In the past year, I have gotten into the habit of taking my clothes off in strange places. Before I go on, please calm down – this is not like my unnamed friend who is rumored to have (some years ago) left his unmentionables at the homes of a few ladies over the course of a summer. This is all very
innocent. Okay, now we can continue.
It all started on a summer night when I decided just one evening activity was not quite enough for me. First, I ran everybody’s least favorite road race, the corporate challenge (it is always too crowded, too hot and full of people who don’t really run but want to pretend they do for just one night. I know, that was mean. Rant is over). Second, I met Todd at The Spotted Pig for dinner. I am no stranger to wearing running clothes to Sunday brunch at a restaurant filled with people wearing the latest and greatest from the pages of Vogue, but this particular night was the first time I wore this get-up to dinner and I thought maybe it was poor form to be wearing sweaty running clothes and an unflattering sports bra while surrounded by the beautiful people of the West Village. So I hopped into the less than roomy bathroom and did a little shirt and bra change (and I may have also freshened up some of my make up). I wasn’t looking great, but at least I was smelling slightly better.
This adventure led to a few more quick changes on those nights (or even days) when I wanted to go right from a run to a social event or if I just wanted to take care of a few errands after a run and wanted to spare the general public from my post-exercise scent.
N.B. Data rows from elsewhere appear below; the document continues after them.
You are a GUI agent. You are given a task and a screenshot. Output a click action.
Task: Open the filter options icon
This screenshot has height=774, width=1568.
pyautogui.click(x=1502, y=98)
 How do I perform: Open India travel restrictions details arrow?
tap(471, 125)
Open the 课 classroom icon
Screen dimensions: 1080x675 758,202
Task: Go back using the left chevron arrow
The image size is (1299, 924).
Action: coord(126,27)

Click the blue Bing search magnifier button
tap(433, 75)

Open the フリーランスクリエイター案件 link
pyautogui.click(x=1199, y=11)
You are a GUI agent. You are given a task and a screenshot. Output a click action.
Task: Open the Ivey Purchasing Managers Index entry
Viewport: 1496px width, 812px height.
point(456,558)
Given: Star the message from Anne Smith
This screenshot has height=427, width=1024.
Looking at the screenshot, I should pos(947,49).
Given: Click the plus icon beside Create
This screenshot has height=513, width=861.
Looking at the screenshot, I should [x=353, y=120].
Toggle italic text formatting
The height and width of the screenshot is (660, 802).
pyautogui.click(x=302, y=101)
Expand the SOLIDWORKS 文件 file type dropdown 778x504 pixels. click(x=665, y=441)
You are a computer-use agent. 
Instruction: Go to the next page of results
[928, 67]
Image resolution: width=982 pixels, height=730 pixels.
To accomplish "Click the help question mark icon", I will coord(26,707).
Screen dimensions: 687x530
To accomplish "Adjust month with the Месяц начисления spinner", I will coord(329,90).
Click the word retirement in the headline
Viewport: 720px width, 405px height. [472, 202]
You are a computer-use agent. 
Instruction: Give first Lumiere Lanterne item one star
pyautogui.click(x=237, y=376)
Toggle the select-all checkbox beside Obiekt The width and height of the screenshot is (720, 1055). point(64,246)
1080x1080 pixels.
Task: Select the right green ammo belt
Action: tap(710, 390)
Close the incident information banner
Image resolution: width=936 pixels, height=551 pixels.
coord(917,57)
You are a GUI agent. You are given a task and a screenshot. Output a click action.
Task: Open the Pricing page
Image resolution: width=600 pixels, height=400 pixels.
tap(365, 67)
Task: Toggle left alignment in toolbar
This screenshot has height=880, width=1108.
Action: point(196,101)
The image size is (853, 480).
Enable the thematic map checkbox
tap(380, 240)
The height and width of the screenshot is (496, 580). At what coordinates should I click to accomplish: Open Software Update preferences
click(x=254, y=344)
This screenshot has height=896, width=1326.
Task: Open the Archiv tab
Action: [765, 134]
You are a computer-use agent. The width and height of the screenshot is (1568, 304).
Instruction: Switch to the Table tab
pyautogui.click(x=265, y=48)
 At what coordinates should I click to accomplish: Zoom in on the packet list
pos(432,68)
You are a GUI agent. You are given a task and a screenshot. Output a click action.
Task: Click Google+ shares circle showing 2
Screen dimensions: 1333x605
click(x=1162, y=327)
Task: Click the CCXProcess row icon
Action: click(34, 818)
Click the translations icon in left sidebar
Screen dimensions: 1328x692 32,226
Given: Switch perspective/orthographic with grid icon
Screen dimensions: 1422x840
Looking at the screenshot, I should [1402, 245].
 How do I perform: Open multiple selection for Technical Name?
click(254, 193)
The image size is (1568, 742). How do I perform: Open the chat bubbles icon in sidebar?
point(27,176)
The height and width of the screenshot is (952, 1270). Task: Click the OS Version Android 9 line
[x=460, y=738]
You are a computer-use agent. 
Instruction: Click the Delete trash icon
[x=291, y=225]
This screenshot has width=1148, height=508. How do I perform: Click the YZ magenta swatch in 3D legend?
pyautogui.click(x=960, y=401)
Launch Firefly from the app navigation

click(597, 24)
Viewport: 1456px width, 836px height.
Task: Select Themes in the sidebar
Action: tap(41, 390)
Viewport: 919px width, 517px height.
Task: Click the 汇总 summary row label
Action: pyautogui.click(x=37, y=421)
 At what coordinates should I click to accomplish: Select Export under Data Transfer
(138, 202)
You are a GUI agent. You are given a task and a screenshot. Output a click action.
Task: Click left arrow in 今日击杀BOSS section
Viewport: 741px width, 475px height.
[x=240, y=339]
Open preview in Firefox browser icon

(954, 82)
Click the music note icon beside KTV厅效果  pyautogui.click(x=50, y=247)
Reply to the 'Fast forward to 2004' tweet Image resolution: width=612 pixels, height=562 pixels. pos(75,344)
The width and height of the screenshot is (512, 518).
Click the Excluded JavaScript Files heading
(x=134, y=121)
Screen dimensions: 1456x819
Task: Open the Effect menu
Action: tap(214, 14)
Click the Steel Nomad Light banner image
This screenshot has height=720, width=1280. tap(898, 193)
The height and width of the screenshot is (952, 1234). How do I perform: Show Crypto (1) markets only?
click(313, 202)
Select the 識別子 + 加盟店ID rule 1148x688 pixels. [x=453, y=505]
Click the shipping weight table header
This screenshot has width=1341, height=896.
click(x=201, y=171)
After a few successful Superman-like quick changes, I took this habit to a new low and some might say I have crossed a line. I have moved my quick changes from the ladies room to the back seats of cars. The first time I did this was when I got off a plane and had an invitation to go right from the airport to dinner. The cab driver didn’t seem to notice (care?) when I artfully switched out my shirt without showing much (if any) skin. This event gave me a little confidence so when a drive from New York to DC took a few minutes longer than expected and we were looking at being late for lunch, I told Paul to keep his eyes on the road and I changed from a t-shirt and jeans into a dress. Impressive, I know. I trust that Paul saw nothing but I can’t say the same for the other drivers on the highway. Good for them, some of them looked like they could us a little excitement on a Friday morning. My latest escapade took place on the West Coast after a particularly challenging half marathon. Lissa, Steve and I made the game-time decision to go right from the finish line to our brunch reservation. Running 13.1 miles doesn’t usually make me instantly hungry, but it does make me insanely thirsty and a good Bloody Mary is typically the only choice. So off to the restaurant we went and I gave my friend of less than two years the same directions I gave my friend of ten years, “Keep your eyes on the road.”
I may not have acted with what is referred to as good judgment, I may not have looked great and I may not have displayed the kind of class few know me to possess, but at least I smelled slightly better and did my part to show people how you really can do it all. Except shower.